Venice has a bad reputation for dining. It’s not that you can’t eat very well here, it’s just that far too many restaurants – and certainly the vast majority of those clustered around the major sites – don’t really care if you do or not, because they’ll still make money by the pallet-load. I strongly believe that, perhaps more than any other well-known destination, Venice requires very careful advance planning in order to have a good time: when to go, what to see, when to see it, why it’s so important to get away from the teeming masses, and most of all where to eat. Because so many people come here, there are very few “secrets” among the best restaurants, but for all that this knowledge has been dispersed, it’s still surprisingly easy to get a table at most of the city’s finest…a few days’ notice will usually do it.

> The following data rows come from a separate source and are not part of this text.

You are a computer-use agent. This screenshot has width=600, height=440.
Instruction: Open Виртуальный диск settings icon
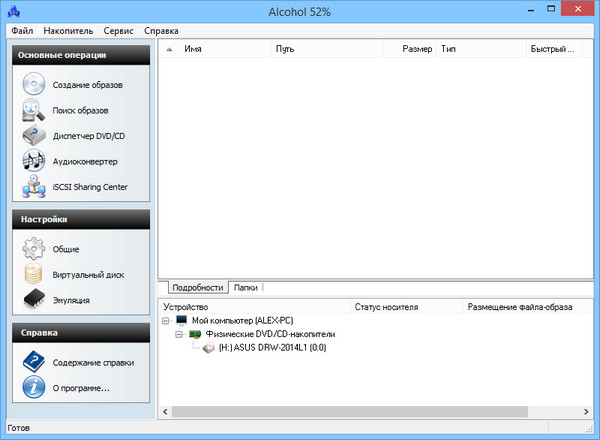[34, 274]
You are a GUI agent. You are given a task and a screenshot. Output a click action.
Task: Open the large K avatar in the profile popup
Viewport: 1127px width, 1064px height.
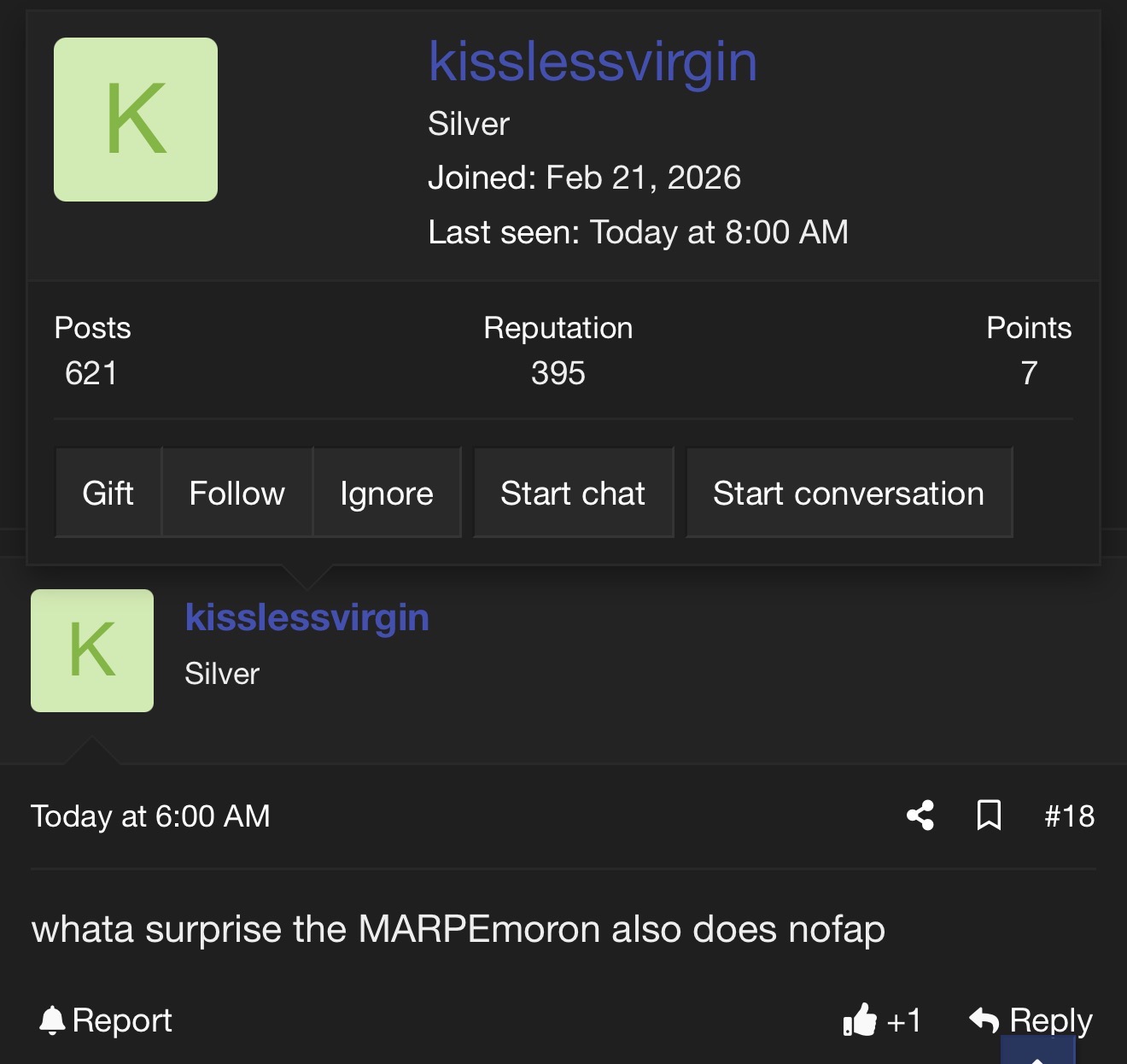[136, 120]
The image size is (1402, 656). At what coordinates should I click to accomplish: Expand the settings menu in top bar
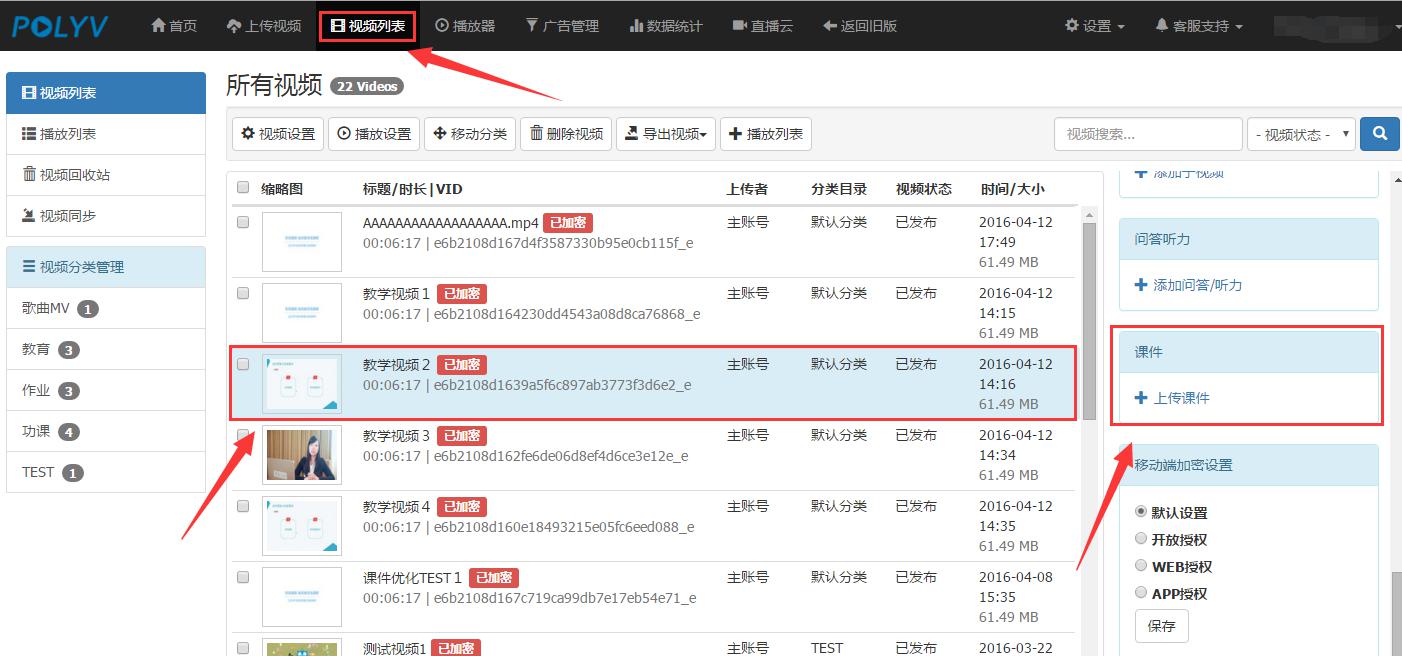[x=1095, y=26]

Not so our destination tonight. It’s been around for a while, which probably sustains its popularity, but Corte Sconta (calle del Pestrin, Castello 3886; the name means “hidden curtain” and it’s not easy to find without a good map) is always busy, and a week might not be enough advance time to secure a reservation. I called from the States three weeks ahead – the only restaurant where I felt compelled to do so – and just barely got us a table. As it is, we’re eating at 9 p.m., and we get the feeling an entire seating of tourists has already been through their meals, with a further refreshment of locals just barely starting to arrive.

Of all the places we ate on our previous trip, this is the only one to which we were determined to return. Not because the others weren’t good, but because this was an important, almost paradigmatic meal. I’d never had seafood like this before, and have only rarely experienced the like since; every dish was a revelation…simple, (mostly) local, and yet brilliant all the same.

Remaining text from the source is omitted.